▸ **Written instruction 1**: From the memoir about Aharon, list each thing that the text says the stone bricks in the National Memorial Hall do not show.
▸ **Written instruction 2**:
Answer these from the memoir about Aharon:
(a) In what year was the nephew's father killed?
(b) About how many engraved stone bricks line the memorial's ramp?
(c) In which city is Har Herzl?
▸ **Written instruction 3**: Pick up the memoir about Aharon where it stops, and continue it.

▸ **Page extract**:
That’s the question my nephew Aharon has carried with him his entire life.

He never met his father—my brother Aharon—who was killed during the first week of the Lebanon War in 1982. He never heard his voice. Never felt his embrace. And yet, every year on Yom Hazikaron, and on his father’s yahrzeit, he stands at his grave. He mourns a man he never knew—a man whose name he carries, whose face he mirrors, whose stories he grew up hearing.

I’ve wanted to write this for a long time. But in light of the devastation of Oct. 7 and what followed—when so many children in Israel were suddenly left without fathers, and many babies were born after their fathers were already gone—I feel I must tell Aharon’s story now. Because his story may help us understand theirs.

Three years ago, I traveled to Israel to participate in my brother Aharon’s 40th yahrzeit. Unfortunately, it wasn’t just his personal yahrzeit. It was also the 40th anniversary of the war itself, and many who fell in battle that year were being remembered in public ceremonies at Har Herzl in Jerusalem—Israel’s national military cemetery.

One building in particular left a lasting imprint on my soul: the National Memorial Hall for Israel’s Fallen. Carved into the rocky slopes of Mount Herzl, the memorial spirals inward, leading visitors down a winding ramp lined with over 23,000 engraved stone bricks—one for each fallen soldier, marked only with a name and the date of death. There are no ranks, no photos, no distinctions. Just quiet dignity and endless grief, etched into stone.

▸ **Supplied records**:

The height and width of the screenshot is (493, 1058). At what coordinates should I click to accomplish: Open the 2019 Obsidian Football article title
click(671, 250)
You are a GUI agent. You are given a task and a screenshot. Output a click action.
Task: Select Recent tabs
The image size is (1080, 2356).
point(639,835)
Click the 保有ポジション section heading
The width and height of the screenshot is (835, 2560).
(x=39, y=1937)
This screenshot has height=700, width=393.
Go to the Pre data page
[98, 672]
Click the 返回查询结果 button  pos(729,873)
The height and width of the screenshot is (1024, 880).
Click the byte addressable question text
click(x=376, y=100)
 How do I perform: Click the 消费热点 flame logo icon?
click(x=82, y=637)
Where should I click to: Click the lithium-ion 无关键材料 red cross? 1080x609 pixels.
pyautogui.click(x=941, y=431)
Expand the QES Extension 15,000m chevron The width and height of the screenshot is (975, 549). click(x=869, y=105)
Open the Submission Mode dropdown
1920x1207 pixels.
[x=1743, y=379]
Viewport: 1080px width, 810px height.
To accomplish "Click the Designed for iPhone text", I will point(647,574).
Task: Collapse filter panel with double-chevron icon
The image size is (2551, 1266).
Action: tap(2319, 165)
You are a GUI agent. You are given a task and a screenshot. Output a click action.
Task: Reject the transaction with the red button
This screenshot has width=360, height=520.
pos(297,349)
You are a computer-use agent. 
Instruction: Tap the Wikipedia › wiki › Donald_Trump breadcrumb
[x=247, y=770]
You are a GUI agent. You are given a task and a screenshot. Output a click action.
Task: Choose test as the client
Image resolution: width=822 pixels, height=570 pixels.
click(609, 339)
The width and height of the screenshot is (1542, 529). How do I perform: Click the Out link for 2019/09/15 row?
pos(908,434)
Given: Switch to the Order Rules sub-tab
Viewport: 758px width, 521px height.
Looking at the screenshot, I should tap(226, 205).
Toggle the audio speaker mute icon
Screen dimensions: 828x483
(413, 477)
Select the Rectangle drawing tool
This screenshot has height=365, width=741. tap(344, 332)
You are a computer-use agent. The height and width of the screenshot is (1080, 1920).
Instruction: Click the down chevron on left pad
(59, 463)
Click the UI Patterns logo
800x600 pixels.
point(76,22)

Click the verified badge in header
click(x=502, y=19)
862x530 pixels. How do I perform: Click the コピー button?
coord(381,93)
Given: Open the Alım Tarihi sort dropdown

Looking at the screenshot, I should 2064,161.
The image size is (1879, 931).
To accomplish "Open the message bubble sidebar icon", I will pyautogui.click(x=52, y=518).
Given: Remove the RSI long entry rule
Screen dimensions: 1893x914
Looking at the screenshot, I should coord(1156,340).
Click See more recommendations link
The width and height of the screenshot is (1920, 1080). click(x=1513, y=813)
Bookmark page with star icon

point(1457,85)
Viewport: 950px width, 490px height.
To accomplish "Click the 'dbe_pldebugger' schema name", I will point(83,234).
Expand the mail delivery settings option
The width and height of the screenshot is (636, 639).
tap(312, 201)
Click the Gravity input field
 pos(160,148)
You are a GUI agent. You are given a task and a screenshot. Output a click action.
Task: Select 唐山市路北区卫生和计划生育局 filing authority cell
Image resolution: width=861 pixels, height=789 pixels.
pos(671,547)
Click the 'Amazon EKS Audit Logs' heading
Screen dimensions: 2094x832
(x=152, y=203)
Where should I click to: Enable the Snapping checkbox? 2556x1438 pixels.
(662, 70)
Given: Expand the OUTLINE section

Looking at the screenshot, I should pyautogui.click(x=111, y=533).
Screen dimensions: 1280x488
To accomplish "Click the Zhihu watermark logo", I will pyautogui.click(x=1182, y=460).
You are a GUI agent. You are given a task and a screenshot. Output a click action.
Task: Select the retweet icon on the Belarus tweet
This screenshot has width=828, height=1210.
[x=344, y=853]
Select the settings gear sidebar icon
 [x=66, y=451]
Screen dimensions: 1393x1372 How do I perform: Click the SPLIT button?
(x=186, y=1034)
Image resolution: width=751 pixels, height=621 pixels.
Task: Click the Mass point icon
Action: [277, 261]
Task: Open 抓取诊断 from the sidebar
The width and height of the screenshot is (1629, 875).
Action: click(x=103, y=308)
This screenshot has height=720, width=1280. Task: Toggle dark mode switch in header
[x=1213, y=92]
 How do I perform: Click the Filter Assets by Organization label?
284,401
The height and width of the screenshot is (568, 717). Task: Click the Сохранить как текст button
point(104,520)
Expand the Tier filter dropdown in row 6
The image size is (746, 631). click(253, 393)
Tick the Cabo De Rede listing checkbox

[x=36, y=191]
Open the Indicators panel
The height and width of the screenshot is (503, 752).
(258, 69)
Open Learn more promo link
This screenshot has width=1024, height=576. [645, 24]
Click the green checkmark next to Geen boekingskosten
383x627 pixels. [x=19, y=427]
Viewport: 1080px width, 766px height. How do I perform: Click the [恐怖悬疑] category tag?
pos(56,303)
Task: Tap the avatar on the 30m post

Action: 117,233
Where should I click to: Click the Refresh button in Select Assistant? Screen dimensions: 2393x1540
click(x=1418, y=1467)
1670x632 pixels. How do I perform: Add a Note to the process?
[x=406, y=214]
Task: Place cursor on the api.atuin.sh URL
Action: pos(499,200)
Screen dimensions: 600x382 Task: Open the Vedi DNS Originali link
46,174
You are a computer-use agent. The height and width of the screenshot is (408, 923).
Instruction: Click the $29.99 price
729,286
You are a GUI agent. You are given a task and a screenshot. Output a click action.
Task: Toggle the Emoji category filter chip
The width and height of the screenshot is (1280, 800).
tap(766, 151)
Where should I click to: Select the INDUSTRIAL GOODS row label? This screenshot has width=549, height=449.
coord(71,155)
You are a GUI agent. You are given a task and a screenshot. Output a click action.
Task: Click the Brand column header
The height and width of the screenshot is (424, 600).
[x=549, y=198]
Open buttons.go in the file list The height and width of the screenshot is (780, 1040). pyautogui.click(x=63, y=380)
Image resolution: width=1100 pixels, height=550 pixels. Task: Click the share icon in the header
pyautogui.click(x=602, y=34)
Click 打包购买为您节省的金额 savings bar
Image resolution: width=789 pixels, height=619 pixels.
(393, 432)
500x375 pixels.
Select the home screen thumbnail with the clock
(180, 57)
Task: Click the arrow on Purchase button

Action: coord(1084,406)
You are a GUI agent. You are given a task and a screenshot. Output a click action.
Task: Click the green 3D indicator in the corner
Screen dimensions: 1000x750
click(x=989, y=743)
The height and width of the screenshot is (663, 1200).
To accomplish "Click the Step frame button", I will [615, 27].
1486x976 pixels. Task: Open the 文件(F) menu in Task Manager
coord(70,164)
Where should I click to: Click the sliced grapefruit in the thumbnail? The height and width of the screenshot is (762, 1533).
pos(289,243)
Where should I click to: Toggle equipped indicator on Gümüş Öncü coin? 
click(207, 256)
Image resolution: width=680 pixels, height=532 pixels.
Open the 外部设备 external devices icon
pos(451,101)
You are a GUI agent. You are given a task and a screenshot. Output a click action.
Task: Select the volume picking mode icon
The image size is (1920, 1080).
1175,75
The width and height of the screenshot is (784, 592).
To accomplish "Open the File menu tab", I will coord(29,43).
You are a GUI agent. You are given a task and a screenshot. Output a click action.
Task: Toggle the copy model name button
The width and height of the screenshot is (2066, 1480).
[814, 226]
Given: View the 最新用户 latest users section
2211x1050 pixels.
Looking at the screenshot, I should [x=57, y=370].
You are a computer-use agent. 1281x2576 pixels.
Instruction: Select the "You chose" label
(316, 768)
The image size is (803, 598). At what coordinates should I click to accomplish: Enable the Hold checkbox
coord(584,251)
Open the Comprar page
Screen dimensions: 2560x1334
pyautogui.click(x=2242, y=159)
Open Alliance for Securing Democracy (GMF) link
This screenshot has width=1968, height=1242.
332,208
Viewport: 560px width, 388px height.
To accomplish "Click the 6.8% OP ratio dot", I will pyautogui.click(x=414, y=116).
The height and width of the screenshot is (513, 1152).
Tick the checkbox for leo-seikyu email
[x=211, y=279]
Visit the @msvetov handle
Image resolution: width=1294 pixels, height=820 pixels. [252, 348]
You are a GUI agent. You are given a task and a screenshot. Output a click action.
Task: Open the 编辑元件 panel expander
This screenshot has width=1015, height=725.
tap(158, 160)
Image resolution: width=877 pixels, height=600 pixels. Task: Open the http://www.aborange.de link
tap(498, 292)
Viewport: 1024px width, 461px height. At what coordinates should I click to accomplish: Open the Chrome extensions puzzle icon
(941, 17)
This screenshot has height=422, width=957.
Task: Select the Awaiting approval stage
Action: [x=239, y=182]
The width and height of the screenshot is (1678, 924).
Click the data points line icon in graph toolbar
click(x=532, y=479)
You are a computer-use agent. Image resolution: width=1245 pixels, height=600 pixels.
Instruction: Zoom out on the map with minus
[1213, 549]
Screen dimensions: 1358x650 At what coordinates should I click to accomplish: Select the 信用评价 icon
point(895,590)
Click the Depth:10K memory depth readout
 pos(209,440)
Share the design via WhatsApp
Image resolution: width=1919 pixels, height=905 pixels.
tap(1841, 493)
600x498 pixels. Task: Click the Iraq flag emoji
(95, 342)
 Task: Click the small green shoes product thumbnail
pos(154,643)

▸ **Written answer 1**: Ranks, photos, distinctions

▸ **Written answer 2**:
(a) 1982
(b) Over 23,000
(c) Jerusalem

▸ **Written answer 3**:
In the heart of the hall, a circular opening in the ceiling—an oculus—allows natural light to pour in. As I looked upward, I felt something shift. It was as if the souls of the fallen were hovering there, suspended between heaven and earth. Though their bodies rest in the ground, their presence lingers. They are not gone. Not entirely. In that sacred space, you feel them. I felt him—my brother Aharon.

That Shabbat, I stayed with my nephew Aharon—the son who was born after his father fell. My brother had been just 26 years old when he was killed. At the time, he and his wife, Henia, had a 6-month-old baby girl, Efrat, and Henia was three months pregnant. Six months after the funeral, she gave birth to a son—and named him Aharon, after the father he would never meet.

That Friday night, after the Shabbat meal, once his wife and children had gone to bed, Aharon and I stayed up talking—until nearly 4 in the morning. He asked me to tell him more stories about his father. We spoke about what the name Aharon means—to him, to me, to our family.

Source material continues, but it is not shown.